RECORDS FOR THE EXERCISE Start Marker
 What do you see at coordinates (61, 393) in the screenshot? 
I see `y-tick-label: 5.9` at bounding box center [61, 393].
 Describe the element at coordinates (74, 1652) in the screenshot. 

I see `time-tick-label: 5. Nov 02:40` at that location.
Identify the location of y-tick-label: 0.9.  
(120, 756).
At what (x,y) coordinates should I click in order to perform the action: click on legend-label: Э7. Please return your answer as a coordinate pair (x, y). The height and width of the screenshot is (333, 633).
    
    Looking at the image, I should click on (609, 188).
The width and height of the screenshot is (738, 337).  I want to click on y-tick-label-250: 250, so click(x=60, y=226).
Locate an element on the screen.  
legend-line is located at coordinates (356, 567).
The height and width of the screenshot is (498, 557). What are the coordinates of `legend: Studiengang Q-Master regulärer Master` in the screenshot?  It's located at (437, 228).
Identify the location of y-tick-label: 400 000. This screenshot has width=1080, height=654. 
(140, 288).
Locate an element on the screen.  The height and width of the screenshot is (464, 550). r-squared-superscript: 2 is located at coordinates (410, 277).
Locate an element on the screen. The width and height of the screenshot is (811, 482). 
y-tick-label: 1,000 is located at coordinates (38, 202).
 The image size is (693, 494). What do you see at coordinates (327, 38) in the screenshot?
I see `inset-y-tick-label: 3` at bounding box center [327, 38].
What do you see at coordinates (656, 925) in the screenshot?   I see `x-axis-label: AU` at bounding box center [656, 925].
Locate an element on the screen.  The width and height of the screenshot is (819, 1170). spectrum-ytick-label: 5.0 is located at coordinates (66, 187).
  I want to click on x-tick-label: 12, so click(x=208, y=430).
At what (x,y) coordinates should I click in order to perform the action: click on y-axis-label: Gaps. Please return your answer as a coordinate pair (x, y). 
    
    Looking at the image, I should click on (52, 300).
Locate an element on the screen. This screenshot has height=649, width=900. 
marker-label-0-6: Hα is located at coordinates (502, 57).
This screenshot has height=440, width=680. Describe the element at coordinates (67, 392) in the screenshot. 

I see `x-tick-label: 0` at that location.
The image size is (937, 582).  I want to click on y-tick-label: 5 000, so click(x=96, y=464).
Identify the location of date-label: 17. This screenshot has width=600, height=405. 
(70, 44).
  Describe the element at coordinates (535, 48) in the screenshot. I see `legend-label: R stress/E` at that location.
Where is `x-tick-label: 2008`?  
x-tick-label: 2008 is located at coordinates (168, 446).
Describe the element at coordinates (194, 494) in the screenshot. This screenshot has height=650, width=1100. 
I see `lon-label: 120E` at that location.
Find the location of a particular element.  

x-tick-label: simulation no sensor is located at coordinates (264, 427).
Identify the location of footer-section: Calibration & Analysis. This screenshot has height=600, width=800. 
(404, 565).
RECORDS FOR THE EXERCISE End Marker
■ EXERCISE OBJECTIVE ■
Reproduce the lines from the line with "Identify the location of footer-section: Calibration" through the last line, requests included, shifting every coordinate in the answers by adding 146.

■ ANSWER ■
Identify the location of footer-section: Calibration & Analysis. This screenshot has height=600, width=800. 
(550, 711).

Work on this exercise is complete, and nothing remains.